Saved data entries
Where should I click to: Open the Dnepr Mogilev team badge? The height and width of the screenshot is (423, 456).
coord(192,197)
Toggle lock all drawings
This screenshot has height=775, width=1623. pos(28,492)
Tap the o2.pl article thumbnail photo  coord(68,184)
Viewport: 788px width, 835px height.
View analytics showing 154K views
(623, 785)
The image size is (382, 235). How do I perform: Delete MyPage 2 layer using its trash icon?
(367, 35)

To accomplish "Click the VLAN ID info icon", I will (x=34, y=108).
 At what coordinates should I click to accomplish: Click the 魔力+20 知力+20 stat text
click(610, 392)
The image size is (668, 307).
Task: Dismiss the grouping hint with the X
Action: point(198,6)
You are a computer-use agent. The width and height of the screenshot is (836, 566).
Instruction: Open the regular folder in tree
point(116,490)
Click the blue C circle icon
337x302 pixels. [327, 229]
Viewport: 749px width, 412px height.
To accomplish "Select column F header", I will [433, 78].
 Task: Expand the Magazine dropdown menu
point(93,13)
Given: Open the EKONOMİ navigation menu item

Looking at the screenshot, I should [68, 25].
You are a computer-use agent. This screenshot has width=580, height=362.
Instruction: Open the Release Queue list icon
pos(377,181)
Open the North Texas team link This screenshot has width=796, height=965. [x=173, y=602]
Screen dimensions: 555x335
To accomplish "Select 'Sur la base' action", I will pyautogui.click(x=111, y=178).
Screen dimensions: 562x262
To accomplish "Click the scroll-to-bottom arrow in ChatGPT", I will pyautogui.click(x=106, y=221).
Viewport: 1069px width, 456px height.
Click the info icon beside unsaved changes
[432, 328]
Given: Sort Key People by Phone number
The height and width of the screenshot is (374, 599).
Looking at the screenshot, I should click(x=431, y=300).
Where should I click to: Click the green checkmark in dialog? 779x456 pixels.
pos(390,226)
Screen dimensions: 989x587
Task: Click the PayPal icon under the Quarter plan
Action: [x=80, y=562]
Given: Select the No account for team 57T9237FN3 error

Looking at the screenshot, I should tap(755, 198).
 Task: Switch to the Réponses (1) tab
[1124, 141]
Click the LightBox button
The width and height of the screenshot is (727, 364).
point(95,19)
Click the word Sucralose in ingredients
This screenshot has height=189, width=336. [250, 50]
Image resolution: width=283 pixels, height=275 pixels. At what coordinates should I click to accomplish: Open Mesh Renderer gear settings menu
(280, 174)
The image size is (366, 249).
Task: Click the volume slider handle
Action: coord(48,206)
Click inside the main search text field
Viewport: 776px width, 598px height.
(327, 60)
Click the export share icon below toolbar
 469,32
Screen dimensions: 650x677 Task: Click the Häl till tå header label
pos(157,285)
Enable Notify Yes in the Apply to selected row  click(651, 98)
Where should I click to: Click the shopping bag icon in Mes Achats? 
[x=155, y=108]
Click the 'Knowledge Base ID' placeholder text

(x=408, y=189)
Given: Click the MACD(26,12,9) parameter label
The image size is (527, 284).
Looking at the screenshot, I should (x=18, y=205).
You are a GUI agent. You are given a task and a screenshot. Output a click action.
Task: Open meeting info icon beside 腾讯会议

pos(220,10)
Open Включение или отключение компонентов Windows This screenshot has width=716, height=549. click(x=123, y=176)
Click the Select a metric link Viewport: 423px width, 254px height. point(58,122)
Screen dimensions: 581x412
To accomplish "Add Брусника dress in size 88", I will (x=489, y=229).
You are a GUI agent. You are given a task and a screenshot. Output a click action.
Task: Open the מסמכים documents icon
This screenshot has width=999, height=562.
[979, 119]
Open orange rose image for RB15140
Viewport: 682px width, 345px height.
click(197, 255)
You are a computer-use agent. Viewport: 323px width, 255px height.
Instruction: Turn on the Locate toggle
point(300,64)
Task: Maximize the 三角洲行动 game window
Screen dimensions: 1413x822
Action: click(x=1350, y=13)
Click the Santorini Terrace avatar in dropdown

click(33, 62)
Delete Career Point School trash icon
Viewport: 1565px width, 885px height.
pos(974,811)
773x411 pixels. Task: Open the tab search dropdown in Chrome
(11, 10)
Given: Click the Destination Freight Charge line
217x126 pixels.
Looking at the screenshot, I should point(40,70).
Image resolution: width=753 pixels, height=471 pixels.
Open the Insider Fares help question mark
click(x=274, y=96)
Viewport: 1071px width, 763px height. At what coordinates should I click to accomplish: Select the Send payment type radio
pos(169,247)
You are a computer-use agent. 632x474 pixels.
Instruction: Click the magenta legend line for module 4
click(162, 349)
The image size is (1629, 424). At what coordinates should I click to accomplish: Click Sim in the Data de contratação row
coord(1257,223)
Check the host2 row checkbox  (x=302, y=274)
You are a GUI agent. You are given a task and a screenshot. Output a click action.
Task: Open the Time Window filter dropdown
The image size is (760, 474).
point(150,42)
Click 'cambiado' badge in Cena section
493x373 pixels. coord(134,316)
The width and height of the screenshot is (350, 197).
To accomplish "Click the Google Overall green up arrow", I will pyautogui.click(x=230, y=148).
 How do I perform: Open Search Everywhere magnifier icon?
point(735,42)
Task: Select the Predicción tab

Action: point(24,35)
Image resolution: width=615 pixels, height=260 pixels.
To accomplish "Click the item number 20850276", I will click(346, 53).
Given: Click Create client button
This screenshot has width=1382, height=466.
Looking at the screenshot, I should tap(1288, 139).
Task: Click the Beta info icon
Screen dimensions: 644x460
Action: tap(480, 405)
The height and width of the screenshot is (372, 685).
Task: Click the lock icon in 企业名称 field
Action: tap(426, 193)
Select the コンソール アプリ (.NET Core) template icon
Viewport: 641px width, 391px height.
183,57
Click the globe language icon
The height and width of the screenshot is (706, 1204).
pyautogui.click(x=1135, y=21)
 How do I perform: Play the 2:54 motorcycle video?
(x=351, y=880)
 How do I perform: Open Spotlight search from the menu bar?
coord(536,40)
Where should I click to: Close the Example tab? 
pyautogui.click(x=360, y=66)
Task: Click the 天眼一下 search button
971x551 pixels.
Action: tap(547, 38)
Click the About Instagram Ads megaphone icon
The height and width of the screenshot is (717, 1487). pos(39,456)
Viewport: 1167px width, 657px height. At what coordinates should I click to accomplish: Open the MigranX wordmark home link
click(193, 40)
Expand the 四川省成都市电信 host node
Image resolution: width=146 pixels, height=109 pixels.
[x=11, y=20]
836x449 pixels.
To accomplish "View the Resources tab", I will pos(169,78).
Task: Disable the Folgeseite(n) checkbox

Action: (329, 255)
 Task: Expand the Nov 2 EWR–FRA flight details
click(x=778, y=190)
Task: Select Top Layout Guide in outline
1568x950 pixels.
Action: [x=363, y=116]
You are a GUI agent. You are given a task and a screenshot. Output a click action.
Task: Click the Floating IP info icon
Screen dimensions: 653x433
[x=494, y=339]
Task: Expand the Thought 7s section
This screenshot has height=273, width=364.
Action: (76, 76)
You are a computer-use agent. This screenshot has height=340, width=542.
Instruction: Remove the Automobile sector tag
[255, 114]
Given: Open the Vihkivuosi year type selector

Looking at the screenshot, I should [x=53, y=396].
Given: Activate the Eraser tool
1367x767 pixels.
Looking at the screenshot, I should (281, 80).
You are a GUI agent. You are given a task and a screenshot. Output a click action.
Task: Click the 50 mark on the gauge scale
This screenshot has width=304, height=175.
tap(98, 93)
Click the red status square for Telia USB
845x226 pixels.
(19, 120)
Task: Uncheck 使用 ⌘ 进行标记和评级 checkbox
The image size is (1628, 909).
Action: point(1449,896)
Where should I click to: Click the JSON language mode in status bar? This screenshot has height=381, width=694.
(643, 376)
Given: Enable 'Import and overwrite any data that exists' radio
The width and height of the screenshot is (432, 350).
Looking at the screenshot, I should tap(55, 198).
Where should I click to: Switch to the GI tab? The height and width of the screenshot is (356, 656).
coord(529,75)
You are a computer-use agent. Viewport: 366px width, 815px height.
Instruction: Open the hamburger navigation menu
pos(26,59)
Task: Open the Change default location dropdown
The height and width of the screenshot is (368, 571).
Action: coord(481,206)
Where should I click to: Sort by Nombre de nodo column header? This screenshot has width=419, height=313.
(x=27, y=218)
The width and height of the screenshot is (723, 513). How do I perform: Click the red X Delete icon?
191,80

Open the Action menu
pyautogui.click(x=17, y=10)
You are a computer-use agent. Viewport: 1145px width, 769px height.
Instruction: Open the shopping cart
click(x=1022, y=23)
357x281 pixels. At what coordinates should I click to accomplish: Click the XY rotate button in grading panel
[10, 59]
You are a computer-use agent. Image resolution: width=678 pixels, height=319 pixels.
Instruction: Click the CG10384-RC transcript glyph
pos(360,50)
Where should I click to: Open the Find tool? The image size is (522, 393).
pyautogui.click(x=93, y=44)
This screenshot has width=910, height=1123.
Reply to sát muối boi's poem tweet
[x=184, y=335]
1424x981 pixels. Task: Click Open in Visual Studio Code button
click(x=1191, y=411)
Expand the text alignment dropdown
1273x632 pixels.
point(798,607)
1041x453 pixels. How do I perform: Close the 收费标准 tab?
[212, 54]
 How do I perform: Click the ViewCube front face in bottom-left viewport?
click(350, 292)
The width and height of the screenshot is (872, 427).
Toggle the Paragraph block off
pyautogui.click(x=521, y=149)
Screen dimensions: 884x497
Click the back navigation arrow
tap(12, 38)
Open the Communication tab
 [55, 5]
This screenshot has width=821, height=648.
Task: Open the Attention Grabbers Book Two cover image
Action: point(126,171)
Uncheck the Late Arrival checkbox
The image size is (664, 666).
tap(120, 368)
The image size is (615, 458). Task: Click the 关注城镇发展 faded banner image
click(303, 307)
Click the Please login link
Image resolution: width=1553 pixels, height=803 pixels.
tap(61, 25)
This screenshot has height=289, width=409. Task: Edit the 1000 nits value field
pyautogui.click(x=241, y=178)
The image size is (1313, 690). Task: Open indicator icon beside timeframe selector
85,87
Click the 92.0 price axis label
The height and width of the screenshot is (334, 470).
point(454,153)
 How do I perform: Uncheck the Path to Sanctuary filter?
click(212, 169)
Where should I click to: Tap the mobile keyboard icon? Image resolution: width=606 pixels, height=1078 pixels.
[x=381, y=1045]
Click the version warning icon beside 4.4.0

## [ASSIGNMENT]
After locating the line with "Given: Click the Destination" above, return that line and every later line through the one with "Given: Click Create client button", word for word and with nothing else.

## [SOLUTION TO THIS EXERCISE]
Given: Click the Destination Freight Charge line
217x126 pixels.
Looking at the screenshot, I should point(40,70).
Image resolution: width=753 pixels, height=471 pixels.
Open the Insider Fares help question mark
click(x=274, y=96)
Viewport: 1071px width, 763px height. At what coordinates should I click to accomplish: Select the Send payment type radio
pos(169,247)
You are a computer-use agent. 632x474 pixels.
Instruction: Click the magenta legend line for module 4
click(162, 349)
The image size is (1629, 424). At what coordinates should I click to accomplish: Click Sim in the Data de contratação row
coord(1257,223)
Check the host2 row checkbox  (x=302, y=274)
You are a GUI agent. You are given a task and a screenshot. Output a click action.
Task: Open the Time Window filter dropdown
The image size is (760, 474).
point(150,42)
Click 'cambiado' badge in Cena section
493x373 pixels. coord(134,316)
The width and height of the screenshot is (350, 197).
To accomplish "Click the Google Overall green up arrow", I will pyautogui.click(x=230, y=148).
 How do I perform: Open Search Everywhere magnifier icon?
point(735,42)
Task: Select the Predicción tab

Action: point(24,35)
Image resolution: width=615 pixels, height=260 pixels.
To accomplish "Click the item number 20850276", I will click(346, 53).
Given: Click Create client button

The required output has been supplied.